No, non la prima volta che la tua piccola Winx quattrenne dice “Stanotte io vado a dormire in camerina mia”.

Ma la prima volta che ci va davvero.

E ci dorme tutta la notte.

E tu sarai pure una Borg ma ti svegli alle quattro, e rimani lì fino all’alba, a chiederti come devi considerarla, questa cosa…

UPDATE: per tacer di quando ella si sveglia e, soave, viene a darti il colpo di grazia con un sorridente “Ci ho dormito benissimo!”

Piccola Winx: TU non sei mia madreeeeeee!! MIA MADRE E’ MERY!!

Scacco.
Mery è mia suocera.
Ecco, non so se rendo.

Mammina (senza muovere nemmeno un muscolo): Bene. Perfetto. Padre-della-creatura, porta subito la Piccola Winx a casa di Mery. E’ sua madre, no? Se la smazzi lei. Almeno io stasera ceno in santa pace.

Scacco matto.

Non riprovarci con me, ragazzina. Nungliafai.

* Garri Kasparov

Il mio nome è legione

agosto 13, 2008

A mia figlia, come a tutti i bambini, son stati via via appioppati vari nomignoli (ed alcuni non ve li rivelerò manco se mi pagate, ci tengo alla mia immagine di Borg)

Siamo partiti con un banale “Fagiolino”, quando era ancora agli inizi della sua vita intrauterina. Scarsa fantasia, lo so, ma eravamo proprio alle prime armi come genitori.

Il Fagiolino è diventato dopo la prima ecografia una “Tartarughina”, per via di una vaga somiglianza ecografica, e tale è rimasta fino in prossimità del parto, anche se ormai somigliava più ad un alien che si agitava nella mia pancia.

Poi la piccoletta è nata, ed è stata subito Sara, o anche con smagato stupore “la creatura”.

Successivamente, i nomignoli sono stati accantonati per un po’, fin quando Sara non ha iniziato a gattonare… e lì è stata subito battezzata Velociraptorina. La piccola ma temibile predatrice ha tenuto fede al suo soprannome per un bel po’, poi è stata la volta di un meno elegante Cicciapolpetta, presto convertito in un CicciapoRpetta di livornese sonorità, e poi per brevità Cicciaporp e poi solamente l’orrido Porp, anzi Hey Porp! ma questa è farina del sacco di suo padre, non mia. Ci tengo a sottolineare che per l’abolizione del Porp ho anche fatto una raccolta firme, io.

Inesorabile con l’asilo è arrivata quindi la fase Winx, e quindi ci siamo arresi a piccola Winx.
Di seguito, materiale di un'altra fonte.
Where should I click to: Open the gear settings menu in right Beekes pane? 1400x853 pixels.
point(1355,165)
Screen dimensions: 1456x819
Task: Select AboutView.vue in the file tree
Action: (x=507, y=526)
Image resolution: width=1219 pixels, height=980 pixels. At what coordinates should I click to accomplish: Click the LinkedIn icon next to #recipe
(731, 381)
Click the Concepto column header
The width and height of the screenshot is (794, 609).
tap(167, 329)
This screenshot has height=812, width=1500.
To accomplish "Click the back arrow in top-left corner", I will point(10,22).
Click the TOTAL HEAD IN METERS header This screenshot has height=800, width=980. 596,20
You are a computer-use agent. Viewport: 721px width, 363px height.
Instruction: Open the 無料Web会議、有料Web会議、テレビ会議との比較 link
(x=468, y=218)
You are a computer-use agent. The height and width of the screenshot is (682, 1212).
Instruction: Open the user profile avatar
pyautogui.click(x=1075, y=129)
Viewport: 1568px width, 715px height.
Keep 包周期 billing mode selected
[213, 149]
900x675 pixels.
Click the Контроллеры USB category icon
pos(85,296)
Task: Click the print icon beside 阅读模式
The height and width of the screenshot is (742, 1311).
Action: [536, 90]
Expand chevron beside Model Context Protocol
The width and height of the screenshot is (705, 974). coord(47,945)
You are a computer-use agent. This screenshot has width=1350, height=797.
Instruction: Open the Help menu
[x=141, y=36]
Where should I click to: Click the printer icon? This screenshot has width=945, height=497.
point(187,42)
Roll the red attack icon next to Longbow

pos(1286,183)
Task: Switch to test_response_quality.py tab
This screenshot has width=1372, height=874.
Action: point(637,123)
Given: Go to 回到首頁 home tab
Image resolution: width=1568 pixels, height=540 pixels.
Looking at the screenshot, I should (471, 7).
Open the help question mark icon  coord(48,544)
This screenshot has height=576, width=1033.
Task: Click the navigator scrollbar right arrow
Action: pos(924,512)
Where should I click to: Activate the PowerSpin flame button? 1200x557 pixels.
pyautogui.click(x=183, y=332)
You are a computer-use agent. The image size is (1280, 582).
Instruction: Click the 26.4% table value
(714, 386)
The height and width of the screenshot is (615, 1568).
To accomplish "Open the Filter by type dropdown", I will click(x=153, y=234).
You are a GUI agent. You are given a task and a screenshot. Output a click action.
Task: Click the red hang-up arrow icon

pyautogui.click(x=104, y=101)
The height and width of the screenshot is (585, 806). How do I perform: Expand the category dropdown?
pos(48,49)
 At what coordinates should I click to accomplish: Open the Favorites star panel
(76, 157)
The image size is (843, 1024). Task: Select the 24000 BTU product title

Ma la fase Winx è durata poco: ultimamente con l’avanzare del terrible four il più frequente modo di chiamare la creatura è diventato “SARAAAACONTOFINOATREEEEE!”

In nick veritas?

agosto 9, 2008

Conduco da anni un’osservazione antropologica, o forse dovrei dire antropozoologica, sui forum che frequento, ed ora penso di aver raccolto abbastanza dati da definire meglio le caratteristiche di una specie (o sottospecie?) di frequente osservazione sui forum mammeschi: la Mammina Cuoriciosa.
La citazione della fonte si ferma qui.